Some happenings from the past four weeks:
This year, for the first time in a long time, Mindful Mammoth did not participate in the Santa Monica Mountains Science Fest. A sad deal. The 2013 SAMO Science Fest was a sort of coming-out for us, so the Science Fest always felt like a special event. It’s also been a consistently rewarding event, where we have been able to provide information and inspiration to hundreds kids, and also to do some useful networking with adults from other outreach organizations.
This year, the Science Fest was scheduled for May. However, this May, I was teaching two wholly new classes – classes which I had designed over the previous two months, but which still needed quite a bit of on-the-spot tweaking: Rocket Science – a middle school class on Newtonian physics and model rocket construction; and Critical Game Studies – a class on media, messaging, and game design at the Los Angeles Film School. In combination, those two things were more than a full-time job, and there just wasn’t time left to organize and staff a Science Fest dealeo. Sad. Very sad. Hopefully we’ll return there next year.
Once those two classes were sorted out, I took the time to write up Fire Tag, an ecological experiment/game that I created for the 2012 Science Fest, back when I worked for the NPS. I’ve already shared that process, but what I haven’t shared is that I then submitted the game to IndieCade 2016. One of the great things about IndieCade is that they welcome games of all sorts – digital games, board games, card games, and playground games. Being a playground game, Fire Tag is totally within the scope of the festival. With a little luck, we’ll get a nod again, and have the opportunity to share Fire Tag with this year’s festival attendees. Keep your fingers crossed!
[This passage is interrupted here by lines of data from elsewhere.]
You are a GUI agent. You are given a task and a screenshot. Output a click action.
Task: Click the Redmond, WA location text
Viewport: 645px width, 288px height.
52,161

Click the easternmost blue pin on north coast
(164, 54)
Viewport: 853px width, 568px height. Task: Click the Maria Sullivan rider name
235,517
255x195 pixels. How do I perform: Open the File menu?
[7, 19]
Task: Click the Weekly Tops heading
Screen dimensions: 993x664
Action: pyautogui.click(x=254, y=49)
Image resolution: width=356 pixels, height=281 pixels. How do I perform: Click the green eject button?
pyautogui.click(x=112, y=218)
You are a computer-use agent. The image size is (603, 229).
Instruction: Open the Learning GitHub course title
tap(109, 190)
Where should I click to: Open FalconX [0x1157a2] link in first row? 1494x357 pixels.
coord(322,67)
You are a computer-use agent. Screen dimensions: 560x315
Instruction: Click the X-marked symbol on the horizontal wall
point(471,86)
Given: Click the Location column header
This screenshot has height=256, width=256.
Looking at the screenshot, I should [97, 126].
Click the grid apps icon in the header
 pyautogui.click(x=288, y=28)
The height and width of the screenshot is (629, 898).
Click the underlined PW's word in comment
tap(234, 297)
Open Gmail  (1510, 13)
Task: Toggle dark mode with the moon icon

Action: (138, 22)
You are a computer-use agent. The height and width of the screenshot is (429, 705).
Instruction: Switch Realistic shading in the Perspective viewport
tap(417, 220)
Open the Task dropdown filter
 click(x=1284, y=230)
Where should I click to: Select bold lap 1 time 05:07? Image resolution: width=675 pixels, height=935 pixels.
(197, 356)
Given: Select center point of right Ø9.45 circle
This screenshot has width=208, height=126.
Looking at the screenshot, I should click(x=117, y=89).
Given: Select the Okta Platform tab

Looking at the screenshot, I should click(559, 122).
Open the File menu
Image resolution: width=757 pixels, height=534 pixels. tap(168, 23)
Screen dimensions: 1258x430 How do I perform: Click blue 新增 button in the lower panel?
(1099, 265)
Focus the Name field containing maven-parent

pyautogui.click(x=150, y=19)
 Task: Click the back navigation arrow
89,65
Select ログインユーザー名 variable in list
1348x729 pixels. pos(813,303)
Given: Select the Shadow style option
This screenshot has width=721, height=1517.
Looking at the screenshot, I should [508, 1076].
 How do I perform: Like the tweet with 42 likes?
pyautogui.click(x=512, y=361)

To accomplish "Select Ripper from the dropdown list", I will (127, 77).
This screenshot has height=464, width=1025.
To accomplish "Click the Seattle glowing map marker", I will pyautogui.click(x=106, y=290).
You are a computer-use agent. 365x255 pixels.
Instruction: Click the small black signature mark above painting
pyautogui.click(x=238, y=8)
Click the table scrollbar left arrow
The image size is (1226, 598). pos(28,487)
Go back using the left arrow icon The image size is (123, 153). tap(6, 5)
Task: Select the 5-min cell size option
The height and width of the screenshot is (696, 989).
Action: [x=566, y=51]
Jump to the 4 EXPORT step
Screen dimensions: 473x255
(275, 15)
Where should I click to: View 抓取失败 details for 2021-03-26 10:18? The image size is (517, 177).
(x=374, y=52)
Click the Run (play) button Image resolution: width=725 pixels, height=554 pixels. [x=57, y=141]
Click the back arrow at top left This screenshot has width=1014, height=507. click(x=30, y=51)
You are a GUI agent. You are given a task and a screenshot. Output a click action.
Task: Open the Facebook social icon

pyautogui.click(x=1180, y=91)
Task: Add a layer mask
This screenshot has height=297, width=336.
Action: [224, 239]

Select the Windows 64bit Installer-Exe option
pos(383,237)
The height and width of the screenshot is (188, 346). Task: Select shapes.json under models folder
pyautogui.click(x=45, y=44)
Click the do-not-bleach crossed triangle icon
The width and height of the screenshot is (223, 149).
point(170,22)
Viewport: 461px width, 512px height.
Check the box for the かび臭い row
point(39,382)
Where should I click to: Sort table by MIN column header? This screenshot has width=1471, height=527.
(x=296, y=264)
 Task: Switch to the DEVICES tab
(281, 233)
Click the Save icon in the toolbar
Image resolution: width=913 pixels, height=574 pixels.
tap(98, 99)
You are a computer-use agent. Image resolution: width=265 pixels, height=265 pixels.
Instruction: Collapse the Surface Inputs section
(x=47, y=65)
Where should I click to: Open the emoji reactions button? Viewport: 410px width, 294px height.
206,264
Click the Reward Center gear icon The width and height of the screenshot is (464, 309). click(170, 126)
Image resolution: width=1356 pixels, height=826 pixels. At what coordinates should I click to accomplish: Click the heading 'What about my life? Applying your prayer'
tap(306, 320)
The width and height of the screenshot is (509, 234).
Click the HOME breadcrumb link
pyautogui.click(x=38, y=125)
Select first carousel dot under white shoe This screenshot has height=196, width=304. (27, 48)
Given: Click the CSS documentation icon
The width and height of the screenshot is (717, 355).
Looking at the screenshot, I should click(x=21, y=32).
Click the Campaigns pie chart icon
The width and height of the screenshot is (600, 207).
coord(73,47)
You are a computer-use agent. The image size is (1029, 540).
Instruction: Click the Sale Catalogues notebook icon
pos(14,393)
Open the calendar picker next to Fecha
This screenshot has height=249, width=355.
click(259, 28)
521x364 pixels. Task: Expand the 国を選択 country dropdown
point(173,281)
While all those things were going on, I was also plugging away at my quota of entries for the 2016 Serious Play Awards (a part of the 2016 Serious Play Conference). The entries were a very divided bunch. Some were playful but shallow, just games with a pinch of educational value. Others were deep but unfun, powerfully interesting simulations but with little imagination or whimsy. Very few entries were in that sweet spot of being both deep and fun. It was a little disappointing, but also intriguing.
Everything we know about game design, education, and learning says that learning happens most and best when people are 1) emotionally engaged, and when they are 2) as directly as possible practicing the things to be learned. Most of the SPC games did one or the other, providing either engaging play or opportunities to apply skills, but not both. For sure, it’s terribly hard to do both those things well at the same time, but we (the serious games community) know that this is the thing to do. What can we do to make that happen more often? To get more educators and designers to aim for the big prize instead of settling for the same-ole strategy, the strategy that has made ‘educational game’ into a phrase that evokes rolling eyes and disappointed sighs.
Well, we can have more things like the Serious Play Conference, like IndieCade, and like GLS. We can have people like me out in the world, beating the drum, sharing games/information/inspiration. Perhaps there are other things we can do too. It’s worth thinking on.